When you are looking for a personal injury attorney who will fight for your best interests and your right to receive full and fair compensation for the injuries you sustained in an accident, you want to find an attorney you can trust. This is key to the attorney-client relationship, especially considering you will have to disclose many things to your attorney, a number of which can be delicate or sensitive matters. Having an open pathway of communication with your attorney, however, is critical to your attorney representing you to the best of his or her abilities. Here, let’s take a look at some of the things you will need to disclose to your personal injury attorney over the course of representation.
What You Need to Disclose to Your Personal Injury Attorney
Discussing any history you have with previous accidents, particularly those which resulted in injuries, will obviously be something you will need to disclose to your attorney. Pre-existing conditions in general will be something your attorney will need to know about as well as something you will need to be clear about with your team of medical professionals who treat you for your accident injuries. Pre-existing conditions can be a complicating, but not insurmountable, barrier in a personal injury claim. In order to show the insurance company that your injuries were caused by the accident and not a previous accident or pre-existing condition, your attorney will need all the information related to these matters.
Your attorney will also need to know if you are involved in any pending bankruptcy proceedings. This is to protect you and your personal injury settlement. Without being structured properly, any personal injury settlement you receive may end up subject to your bankruptcy proceedings and you will end up not seeing a dime. Be upfront with your attorney about this so they can help protect your settlement proceeds so they go to you and not your creditors.

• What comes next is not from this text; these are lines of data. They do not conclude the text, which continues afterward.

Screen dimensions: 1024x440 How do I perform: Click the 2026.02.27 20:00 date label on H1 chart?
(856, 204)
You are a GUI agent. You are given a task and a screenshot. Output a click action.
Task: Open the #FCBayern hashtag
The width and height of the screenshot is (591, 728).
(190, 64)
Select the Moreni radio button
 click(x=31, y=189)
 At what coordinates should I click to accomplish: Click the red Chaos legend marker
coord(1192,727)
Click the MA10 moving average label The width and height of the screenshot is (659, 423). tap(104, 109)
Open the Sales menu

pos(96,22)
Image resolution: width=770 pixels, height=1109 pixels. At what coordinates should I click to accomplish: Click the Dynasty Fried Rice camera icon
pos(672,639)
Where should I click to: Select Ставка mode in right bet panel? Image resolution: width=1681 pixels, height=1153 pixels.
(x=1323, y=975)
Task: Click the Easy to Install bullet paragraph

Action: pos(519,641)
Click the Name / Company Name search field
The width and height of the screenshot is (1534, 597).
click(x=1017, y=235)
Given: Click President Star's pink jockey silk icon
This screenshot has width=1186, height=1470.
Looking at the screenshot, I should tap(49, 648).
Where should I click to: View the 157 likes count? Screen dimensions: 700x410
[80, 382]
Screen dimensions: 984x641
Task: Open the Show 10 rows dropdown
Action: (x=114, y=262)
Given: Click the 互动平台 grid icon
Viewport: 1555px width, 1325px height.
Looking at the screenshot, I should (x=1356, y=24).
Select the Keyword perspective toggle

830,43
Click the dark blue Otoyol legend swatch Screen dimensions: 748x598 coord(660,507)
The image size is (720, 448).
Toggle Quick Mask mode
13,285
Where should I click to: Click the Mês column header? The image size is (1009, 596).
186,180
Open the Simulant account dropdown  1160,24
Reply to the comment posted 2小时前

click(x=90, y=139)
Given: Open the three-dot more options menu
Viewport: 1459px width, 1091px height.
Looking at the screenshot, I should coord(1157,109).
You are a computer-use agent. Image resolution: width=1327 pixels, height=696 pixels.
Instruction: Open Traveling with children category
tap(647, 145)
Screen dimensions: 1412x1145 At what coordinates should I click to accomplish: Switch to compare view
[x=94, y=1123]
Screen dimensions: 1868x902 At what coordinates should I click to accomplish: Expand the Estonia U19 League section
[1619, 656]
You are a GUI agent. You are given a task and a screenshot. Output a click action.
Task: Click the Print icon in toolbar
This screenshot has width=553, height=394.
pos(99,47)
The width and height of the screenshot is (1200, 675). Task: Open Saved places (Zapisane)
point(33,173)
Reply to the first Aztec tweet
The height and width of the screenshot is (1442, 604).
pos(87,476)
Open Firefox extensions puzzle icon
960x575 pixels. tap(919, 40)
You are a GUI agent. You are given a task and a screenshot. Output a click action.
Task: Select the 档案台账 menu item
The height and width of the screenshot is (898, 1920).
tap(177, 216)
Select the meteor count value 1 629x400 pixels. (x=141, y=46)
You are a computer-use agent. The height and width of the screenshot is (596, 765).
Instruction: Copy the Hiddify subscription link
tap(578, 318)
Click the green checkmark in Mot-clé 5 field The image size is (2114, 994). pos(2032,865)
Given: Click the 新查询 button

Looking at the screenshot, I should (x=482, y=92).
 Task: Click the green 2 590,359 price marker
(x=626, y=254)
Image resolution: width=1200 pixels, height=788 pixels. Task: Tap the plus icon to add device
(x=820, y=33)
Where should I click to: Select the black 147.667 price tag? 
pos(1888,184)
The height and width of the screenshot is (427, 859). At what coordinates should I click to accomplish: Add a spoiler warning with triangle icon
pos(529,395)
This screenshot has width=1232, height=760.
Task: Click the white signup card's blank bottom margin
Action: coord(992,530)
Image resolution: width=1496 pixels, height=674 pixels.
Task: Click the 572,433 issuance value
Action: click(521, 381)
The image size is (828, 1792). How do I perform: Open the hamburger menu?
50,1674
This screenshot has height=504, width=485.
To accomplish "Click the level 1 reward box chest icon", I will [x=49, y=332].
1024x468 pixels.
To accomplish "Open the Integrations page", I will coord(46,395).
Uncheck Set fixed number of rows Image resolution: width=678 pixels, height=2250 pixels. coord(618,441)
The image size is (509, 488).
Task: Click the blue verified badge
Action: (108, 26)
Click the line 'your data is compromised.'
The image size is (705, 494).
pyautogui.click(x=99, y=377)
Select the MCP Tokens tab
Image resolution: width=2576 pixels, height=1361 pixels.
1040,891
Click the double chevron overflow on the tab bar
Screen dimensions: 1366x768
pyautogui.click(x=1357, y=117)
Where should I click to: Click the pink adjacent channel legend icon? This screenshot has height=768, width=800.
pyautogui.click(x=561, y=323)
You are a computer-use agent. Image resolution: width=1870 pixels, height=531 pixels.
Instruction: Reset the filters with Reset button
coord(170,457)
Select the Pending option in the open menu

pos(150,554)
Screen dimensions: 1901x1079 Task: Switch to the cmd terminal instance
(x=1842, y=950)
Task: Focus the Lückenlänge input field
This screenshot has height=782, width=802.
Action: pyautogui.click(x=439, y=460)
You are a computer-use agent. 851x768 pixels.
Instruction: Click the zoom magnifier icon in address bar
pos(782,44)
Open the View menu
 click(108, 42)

Your social media use will also need to be discussed with your personal injury attorney. Over the years, the growth of social media use has become a liability for accident victims and a tool for insurance companies to use in attempts to undermine and disprove claims. Pictures and seemingly innocent pictures posted on social media can be used to undermine your claim. Insurance companies will point to social media postings to show that your life has not been impacted by the accident, that you were not truly injured, or that you were actually liable for causing the accident. It is likely that your attorney may advise you to eliminate or, at a minimum, limit your social media use throughout the personal injury claims process. Furthermore, do not accept any friend requests from people you do not know. They may be the prying eyes of insurance adjusters and investigators.